# tekton



## abusiveDAD (Jan 7, 2009)

Bought my first tube amp & now on the hunt for speakers
Looking at klipsch & Hsu research and then i stumbled upon
Tekton. I've read reviews online, but i want another opinion.
Anyone here own or ever heard any of these?

Tekton Design LLC, LoudSpeakers


----------



## gfbl (Nov 26, 2008)

the pendragons are very well acclaimed and at $2500 a pair quite reasonable. the98 db sensitivity would suit your amp quite well also. i haven't heard them but like you all the reviews seems very positive


----------



## thehatedguy (May 4, 2007)

The efficiency is about as truthful as the Zu speaker's claims.


----------



## thehatedguy (May 4, 2007)

And 2500 dollars for a pair of Eminence Beta 10s and 3 SB Acoustic tweeters per side is pretty steep.

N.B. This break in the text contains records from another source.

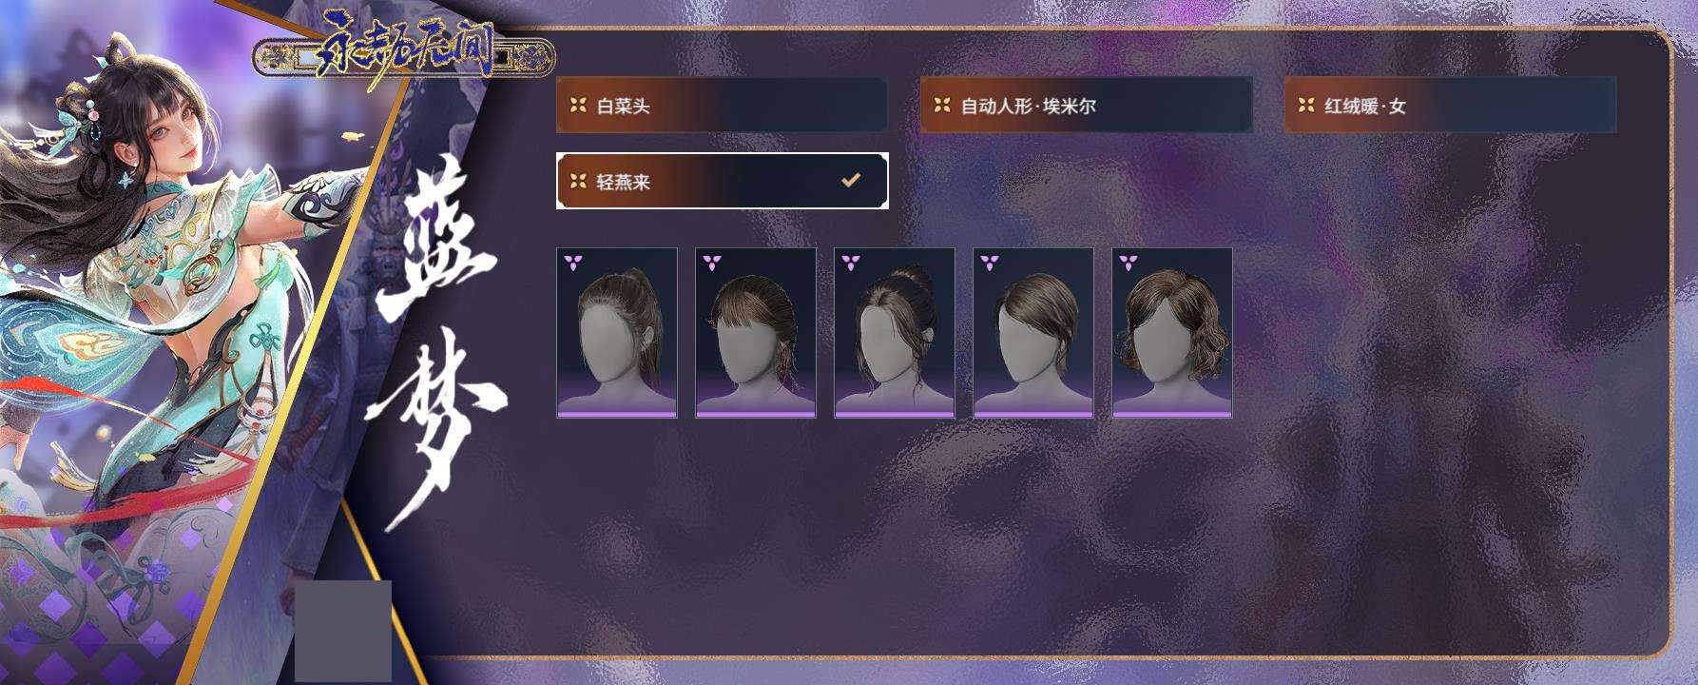This screenshot has width=1698, height=685.
Task: Select the side-swept low bun hairstyle thumbnail
Action: [x=1033, y=333]
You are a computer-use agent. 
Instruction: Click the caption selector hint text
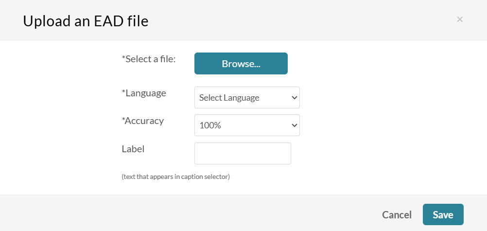(175, 177)
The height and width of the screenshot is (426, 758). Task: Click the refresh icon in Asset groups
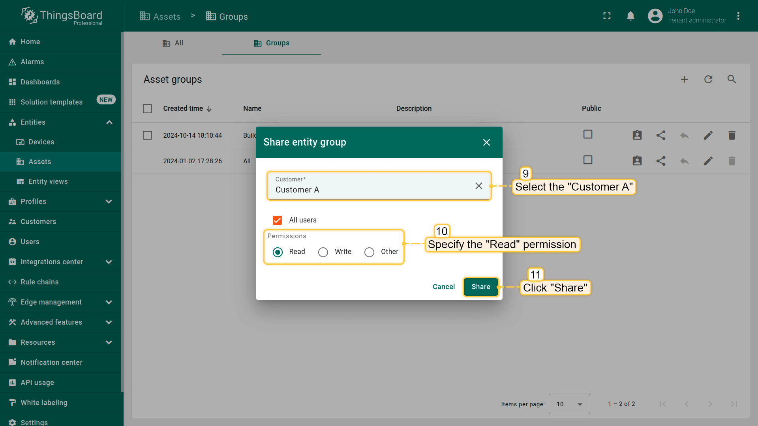[708, 79]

But the e-magazines really like them.


----------



## gfbl (Nov 26, 2008)

Damn well makes sense with the drivers used as I was curious as to the high efficiency.


----------



## 2010hummerguy (Oct 7, 2009)

thehatedguy said:


> And 2500 dollars for a pair of Eminence Beta 10s and 3 SB Acoustic tweeters per side is pretty steep.
> 
> But the e-magazines really like them.


Exactly what I was thinking. I'd spend my money somewhere else like Salk, Ascend or Philharmonic. The classifieds section on Audiocircle can be a real gold mine for the discerning audiophile on a budget. And then you get a real piece of art, not a black box that looks like a cheapo KLH.


----------



## gfbl (Nov 26, 2008)

FS" Selah Audio Chalcedony's

killer price on these


----------



## thehatedguy (May 4, 2007)

Well the WLM Diva Monitor is more expensive than the Tektons, and are all Eminence- Beta 10cx and APT50 tweeter.

Supposed to be really nice sounding.


----------



## abusiveDAD (Jan 7, 2009)

gfbl said:


> FS" Selah Audio Chalcedony's
> 
> killer price on these


Fn'g sweet, but i need it to run off a 10w tube amp


----------



## gfbl (Nov 26, 2008)

FS...Selah Audio ExcelArrays. Denver $2,400

more suitable for tube amps


----------



## Se7en (Mar 28, 2007)

If you're open to open baffle and a little DIY, Hawthorne audio is worth checking out.

http://hawthorneaudio.us/products/


----------



## 2010hummerguy (Oct 7, 2009)

gfbl said:


> FS...Selah Audio ExcelArrays. Denver $2,400
> 
> more suitable for tube amps


That pair is the deal of the century. Anyone near CO and looking for the best of the best would be crazy not to buy those.


----------



## fish (Jun 30, 2007)

I've read some good things about Tekton on AVS, but the guy builds to order & is a one man show (last I heard). There's guys on there waiting 6 months for their speakers.


----------



## abusiveDAD (Jan 7, 2009)

Last email stated he would ship within a day


----------



## gfbl (Nov 26, 2008)

Architect7 said:


> That pair is the deal of the century. Anyone near CO and looking for the best of the best would be crazy not to buy those.


They really are a steal, the parts listing easily triples what hes asking. really tempting


----------



## rayray881 (Jul 15, 2013)

I have owned the Tekton M-Lores. They were probably the best full range speaker I have bought, and regret selling them. I ran them off of a 8 watt tripath amp on battery power. They are very natural sounding, don't expect a ton of detail and sizzle on the top end. Great for blues, jazz, and rock. I prefer them more than similar priced speakers I have owned such as Focal, Cambridge, Quad, B&W, and Monitor Audio.


----------



## fish (Jun 30, 2007)

abusiveDAD said:


> Last email stated he would ship within a day


Wow! He actually emailed you back. Wish I could say the same.


----------



## Victor_inox (Apr 27, 2012)

gfbl said:


> FS" Selah Audio Chalcedony's
> 
> killer price on these


i agree.


----------



## Victor_inox (Apr 27, 2012)

nice use of prosound drivers to get sensitivity up. I do however suspect sensitivity a bit optimistic.


----------



## Victor_inox (Apr 27, 2012)

Architect7 said:


> That pair is the deal of the century. Anyone near CO and looking for the best of the best would be crazy not to buy those.


I would if I could post on damn site, I registered but I can`t post nor PM OP.


----------



## gfbl (Nov 26, 2008)

Same problem,I've been a member for months and can't pm or post


----------



## 2010hummerguy (Oct 7, 2009)

Victor_inox said:


> I would if I could post on damn site, I registered but I can`t post nor PM OP.


I've been in contact with him, I'll get his email address for you


----------



## Victor_inox (Apr 27, 2012)

Architect7 said:


> I've been in contact with him, I'll get his email address for you


Thanks I appreciate it.


----------